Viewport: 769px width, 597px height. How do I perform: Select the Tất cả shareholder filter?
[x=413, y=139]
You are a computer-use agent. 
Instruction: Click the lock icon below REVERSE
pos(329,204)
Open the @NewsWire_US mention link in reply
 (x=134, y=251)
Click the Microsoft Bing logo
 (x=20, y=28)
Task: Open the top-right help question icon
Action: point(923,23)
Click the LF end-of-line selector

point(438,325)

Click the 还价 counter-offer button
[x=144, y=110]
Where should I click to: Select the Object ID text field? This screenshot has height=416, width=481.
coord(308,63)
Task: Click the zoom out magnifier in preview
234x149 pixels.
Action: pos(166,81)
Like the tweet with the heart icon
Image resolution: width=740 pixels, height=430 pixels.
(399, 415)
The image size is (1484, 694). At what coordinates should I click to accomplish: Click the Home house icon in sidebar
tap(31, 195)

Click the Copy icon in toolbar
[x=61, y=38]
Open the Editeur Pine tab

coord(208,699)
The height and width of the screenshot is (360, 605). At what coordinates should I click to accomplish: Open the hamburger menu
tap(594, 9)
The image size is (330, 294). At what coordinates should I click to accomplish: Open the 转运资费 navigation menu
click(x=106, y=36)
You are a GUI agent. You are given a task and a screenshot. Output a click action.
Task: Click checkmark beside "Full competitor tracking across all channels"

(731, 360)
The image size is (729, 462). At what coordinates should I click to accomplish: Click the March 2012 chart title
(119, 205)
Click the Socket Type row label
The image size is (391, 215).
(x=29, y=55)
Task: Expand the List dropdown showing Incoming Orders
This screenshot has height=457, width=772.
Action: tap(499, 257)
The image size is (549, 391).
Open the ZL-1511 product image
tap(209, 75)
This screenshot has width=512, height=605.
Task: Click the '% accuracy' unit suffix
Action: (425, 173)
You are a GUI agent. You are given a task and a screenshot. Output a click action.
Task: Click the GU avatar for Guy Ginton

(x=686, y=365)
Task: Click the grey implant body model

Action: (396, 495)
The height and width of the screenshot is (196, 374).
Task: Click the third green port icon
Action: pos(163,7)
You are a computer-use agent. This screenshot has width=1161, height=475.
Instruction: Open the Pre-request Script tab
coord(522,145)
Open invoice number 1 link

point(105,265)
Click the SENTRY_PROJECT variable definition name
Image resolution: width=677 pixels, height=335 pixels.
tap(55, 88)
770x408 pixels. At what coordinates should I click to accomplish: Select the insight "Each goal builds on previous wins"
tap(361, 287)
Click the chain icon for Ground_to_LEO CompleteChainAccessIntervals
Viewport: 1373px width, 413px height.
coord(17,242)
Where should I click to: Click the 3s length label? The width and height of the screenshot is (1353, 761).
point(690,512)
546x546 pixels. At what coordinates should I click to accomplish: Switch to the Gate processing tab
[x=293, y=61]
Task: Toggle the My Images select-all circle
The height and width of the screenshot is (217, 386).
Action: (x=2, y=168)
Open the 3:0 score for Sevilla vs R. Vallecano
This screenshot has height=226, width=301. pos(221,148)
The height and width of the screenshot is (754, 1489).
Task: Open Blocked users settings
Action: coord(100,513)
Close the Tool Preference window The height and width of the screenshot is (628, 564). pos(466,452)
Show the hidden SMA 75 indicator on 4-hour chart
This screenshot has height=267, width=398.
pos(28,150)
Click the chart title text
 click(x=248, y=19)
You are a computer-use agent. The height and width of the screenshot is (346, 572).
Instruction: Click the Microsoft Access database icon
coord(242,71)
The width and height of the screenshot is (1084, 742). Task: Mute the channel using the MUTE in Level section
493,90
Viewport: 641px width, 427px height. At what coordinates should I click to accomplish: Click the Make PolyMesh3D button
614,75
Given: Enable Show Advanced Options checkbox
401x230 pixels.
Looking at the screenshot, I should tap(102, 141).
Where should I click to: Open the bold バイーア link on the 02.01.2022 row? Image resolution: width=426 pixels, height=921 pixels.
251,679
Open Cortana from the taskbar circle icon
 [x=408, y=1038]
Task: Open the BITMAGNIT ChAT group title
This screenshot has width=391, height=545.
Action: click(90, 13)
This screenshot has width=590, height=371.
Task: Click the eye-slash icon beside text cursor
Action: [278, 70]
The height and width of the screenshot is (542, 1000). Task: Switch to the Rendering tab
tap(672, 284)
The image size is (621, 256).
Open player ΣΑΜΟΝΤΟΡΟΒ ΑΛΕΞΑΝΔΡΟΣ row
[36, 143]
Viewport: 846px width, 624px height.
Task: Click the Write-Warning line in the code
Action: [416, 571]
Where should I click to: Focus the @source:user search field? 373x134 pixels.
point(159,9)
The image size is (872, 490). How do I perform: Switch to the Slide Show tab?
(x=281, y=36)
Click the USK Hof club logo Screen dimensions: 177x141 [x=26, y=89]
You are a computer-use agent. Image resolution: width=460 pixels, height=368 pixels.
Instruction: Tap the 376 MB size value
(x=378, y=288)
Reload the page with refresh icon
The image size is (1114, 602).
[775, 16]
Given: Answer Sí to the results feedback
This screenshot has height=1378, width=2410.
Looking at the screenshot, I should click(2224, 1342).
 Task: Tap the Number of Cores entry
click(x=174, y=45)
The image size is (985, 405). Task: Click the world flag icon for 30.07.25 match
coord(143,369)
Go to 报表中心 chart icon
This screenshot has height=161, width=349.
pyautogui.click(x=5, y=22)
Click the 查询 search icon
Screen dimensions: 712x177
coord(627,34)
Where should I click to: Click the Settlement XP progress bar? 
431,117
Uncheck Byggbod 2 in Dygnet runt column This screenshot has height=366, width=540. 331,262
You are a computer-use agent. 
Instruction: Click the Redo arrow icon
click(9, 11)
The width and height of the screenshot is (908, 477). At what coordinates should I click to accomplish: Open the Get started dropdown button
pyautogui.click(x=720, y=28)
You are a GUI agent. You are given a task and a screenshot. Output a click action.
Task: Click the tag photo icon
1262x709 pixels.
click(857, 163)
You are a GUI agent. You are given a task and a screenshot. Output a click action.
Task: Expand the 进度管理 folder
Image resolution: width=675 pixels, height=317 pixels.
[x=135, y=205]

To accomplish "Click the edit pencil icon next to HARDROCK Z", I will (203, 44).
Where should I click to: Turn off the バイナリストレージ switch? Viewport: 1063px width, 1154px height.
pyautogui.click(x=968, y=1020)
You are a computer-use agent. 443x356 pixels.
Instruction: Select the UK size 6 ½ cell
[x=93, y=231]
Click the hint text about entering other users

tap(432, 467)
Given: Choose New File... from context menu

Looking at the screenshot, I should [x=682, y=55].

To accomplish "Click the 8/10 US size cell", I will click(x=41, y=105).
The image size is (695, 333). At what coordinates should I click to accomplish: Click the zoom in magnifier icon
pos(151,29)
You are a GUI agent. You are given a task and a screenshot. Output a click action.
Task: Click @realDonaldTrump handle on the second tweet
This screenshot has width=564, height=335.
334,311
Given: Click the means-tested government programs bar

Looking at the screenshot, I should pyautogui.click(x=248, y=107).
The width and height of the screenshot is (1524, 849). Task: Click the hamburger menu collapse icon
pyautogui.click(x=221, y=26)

........

THE REQUEST: Put every line of the items above into a numbered list, skipping the blank lines.

TASK RESULT:
1. Viewport: 769px width, 597px height. How do I perform: Select the Tất cả shareholder filter?
2. [x=413, y=139]
3. You are a computer-use agent. 
4. Instruction: Click the lock icon below REVERSE
5. pos(329,204)
6. Open the @NewsWire_US mention link in reply
7.  (x=134, y=251)
8. Click the Microsoft Bing logo
9.  (x=20, y=28)
10. Task: Open the top-right help question icon
11. Action: point(923,23)
12. Click the LF end-of-line selector
13. point(438,325)
14. Click the 还价 counter-offer button
15. [x=144, y=110]
16. Where should I click to: Select the Object ID text field? This screenshot has height=416, width=481.
17. coord(308,63)
18. Task: Click the zoom out magnifier in preview
19. 234x149 pixels.
20. Action: pos(166,81)
21. Like the tweet with the heart icon
22. Image resolution: width=740 pixels, height=430 pixels.
23. (399, 415)
24. The image size is (1484, 694). At what coordinates should I click to accomplish: Click the Home house icon in sidebar
25. tap(31, 195)
26. Click the Copy icon in toolbar
27. [x=61, y=38]
28. Open the Editeur Pine tab
29. coord(208,699)
30. The height and width of the screenshot is (360, 605). At what coordinates should I click to accomplish: Open the hamburger menu
31. tap(594, 9)
32. The image size is (330, 294). At what coordinates should I click to accomplish: Open the 转运资费 navigation menu
33. click(x=106, y=36)
34. You are a GUI agent. You are given a task and a screenshot. Output a click action.
35. Task: Click checkmark beside "Full competitor tracking across all channels"
36. (731, 360)
37. The image size is (729, 462). At what coordinates should I click to accomplish: Click the March 2012 chart title
38. (119, 205)
39. Click the Socket Type row label
40. The image size is (391, 215).
41. (x=29, y=55)
42. Task: Expand the List dropdown showing Incoming Orders
43. This screenshot has height=457, width=772.
44. Action: tap(499, 257)
45. The image size is (549, 391).
46. Open the ZL-1511 product image
47. tap(209, 75)
48. This screenshot has width=512, height=605.
49. Task: Click the '% accuracy' unit suffix
50. Action: (425, 173)
51. You are a GUI agent. You are given a task and a screenshot. Output a click action.
52. Task: Click the GU avatar for Guy Ginton
53. (x=686, y=365)
54. Task: Click the grey implant body model
55. Action: (396, 495)
56. The height and width of the screenshot is (196, 374).
57. Task: Click the third green port icon
58. Action: pos(163,7)
59. You are a computer-use agent. This screenshot has width=1161, height=475.
60. Instruction: Open the Pre-request Script tab
61. coord(522,145)
62. Open invoice number 1 link
63. point(105,265)
64. Click the SENTRY_PROJECT variable definition name
65. Image resolution: width=677 pixels, height=335 pixels.
66. tap(55, 88)
67. 770x408 pixels. At what coordinates should I click to accomplish: Select the insight "Each goal builds on previous wins"
68. tap(361, 287)
69. Click the chain icon for Ground_to_LEO CompleteChainAccessIntervals
70. Viewport: 1373px width, 413px height.
71. coord(17,242)
72. Where should I click to: Click the 3s length label? The width and height of the screenshot is (1353, 761).
73. point(690,512)
74. 546x546 pixels. At what coordinates should I click to accomplish: Switch to the Gate processing tab
75. [x=293, y=61]
76. Task: Toggle the My Images select-all circle
77. The height and width of the screenshot is (217, 386).
78. Action: (x=2, y=168)
79. Open the 3:0 score for Sevilla vs R. Vallecano
80. This screenshot has height=226, width=301. pos(221,148)
81. The height and width of the screenshot is (754, 1489).
82. Task: Open Blocked users settings
83. Action: coord(100,513)
84. Close the Tool Preference window The height and width of the screenshot is (628, 564). pos(466,452)
85. Show the hidden SMA 75 indicator on 4-hour chart
86. This screenshot has height=267, width=398.
87. pos(28,150)
88. Click the chart title text
89.  click(x=248, y=19)
90. You are a computer-use agent. The height and width of the screenshot is (346, 572).
91. Instruction: Click the Microsoft Access database icon
92. coord(242,71)
93. The width and height of the screenshot is (1084, 742). Task: Mute the channel using the MUTE in Level section
94. 493,90
95. Viewport: 641px width, 427px height. At what coordinates should I click to accomplish: Click the Make PolyMesh3D button
96. 614,75
97. Given: Enable Show Advanced Options checkbox
98. 401x230 pixels.
99. Looking at the screenshot, I should tap(102, 141).
100. Where should I click to: Open the bold バイーア link on the 02.01.2022 row? Image resolution: width=426 pixels, height=921 pixels.
101. 251,679
102. Open Cortana from the taskbar circle icon
103.  [x=408, y=1038]
104. Task: Open the BITMAGNIT ChAT group title
105. This screenshot has width=391, height=545.
106. Action: click(90, 13)
107. This screenshot has width=590, height=371.
108. Task: Click the eye-slash icon beside text cursor
109. Action: [278, 70]
110. The height and width of the screenshot is (542, 1000). Task: Switch to the Rendering tab
111. tap(672, 284)
112. The image size is (621, 256).
113. Open player ΣΑΜΟΝΤΟΡΟΒ ΑΛΕΞΑΝΔΡΟΣ row
114. [36, 143]
115. Viewport: 846px width, 624px height.
116. Task: Click the Write-Warning line in the code
117. Action: [416, 571]
118. Where should I click to: Focus the @source:user search field? 373x134 pixels.
119. point(159,9)
120. The image size is (872, 490). How do I perform: Switch to the Slide Show tab?
121. (x=281, y=36)
122. Click the USK Hof club logo Screen dimensions: 177x141 [x=26, y=89]
123. You are a computer-use agent. Image resolution: width=460 pixels, height=368 pixels.
124. Instruction: Tap the 376 MB size value
125. (x=378, y=288)
126. Reload the page with refresh icon
127. The image size is (1114, 602).
128. [775, 16]
129. Given: Answer Sí to the results feedback
130. This screenshot has height=1378, width=2410.
131. Looking at the screenshot, I should click(2224, 1342).
132.  Task: Tap the Number of Cores entry
133. click(x=174, y=45)
134. The image size is (985, 405). Task: Click the world flag icon for 30.07.25 match
135. coord(143,369)
136. Go to 报表中心 chart icon
137. This screenshot has height=161, width=349.
138. pyautogui.click(x=5, y=22)
139. Click the 查询 search icon
140. Screen dimensions: 712x177
141. coord(627,34)
142. Where should I click to: Click the Settlement XP progress bar? 
143. 431,117
144. Uncheck Byggbod 2 in Dygnet runt column This screenshot has height=366, width=540. 331,262
145. You are a computer-use agent. 
146. Instruction: Click the Redo arrow icon
147. click(9, 11)
148. The width and height of the screenshot is (908, 477). At what coordinates should I click to accomplish: Open the Get started dropdown button
149. pyautogui.click(x=720, y=28)
150. You are a GUI agent. You are given a task and a screenshot. Output a click action.
151. Task: Click the tag photo icon
152. 1262x709 pixels.
153. click(857, 163)
154. You are a GUI agent. You are given a task and a screenshot. Output a click action.
155. Task: Expand the 进度管理 folder
156. Image resolution: width=675 pixels, height=317 pixels.
157. [x=135, y=205]
158. To accomplish "Click the edit pencil icon next to HARDROCK Z", I will (203, 44).
159. Where should I click to: Turn off the バイナリストレージ switch? Viewport: 1063px width, 1154px height.
160. pyautogui.click(x=968, y=1020)
161. You are a computer-use agent. 443x356 pixels.
162. Instruction: Select the UK size 6 ½ cell
163. [x=93, y=231]
164. Click the hint text about entering other users
165. tap(432, 467)
166. Given: Choose New File... from context menu
167. Looking at the screenshot, I should [x=682, y=55].
168. To accomplish "Click the 8/10 US size cell", I will click(x=41, y=105).
169. The image size is (695, 333). At what coordinates should I click to accomplish: Click the zoom in magnifier icon
170. pos(151,29)
171. You are a GUI agent. You are given a task and a screenshot. Output a click action.
172. Task: Click @realDonaldTrump handle on the second tweet
173. This screenshot has width=564, height=335.
174. 334,311
175. Given: Click the means-tested government programs bar
176. Looking at the screenshot, I should pyautogui.click(x=248, y=107).
177. The width and height of the screenshot is (1524, 849). Task: Click the hamburger menu collapse icon
178. pyautogui.click(x=221, y=26)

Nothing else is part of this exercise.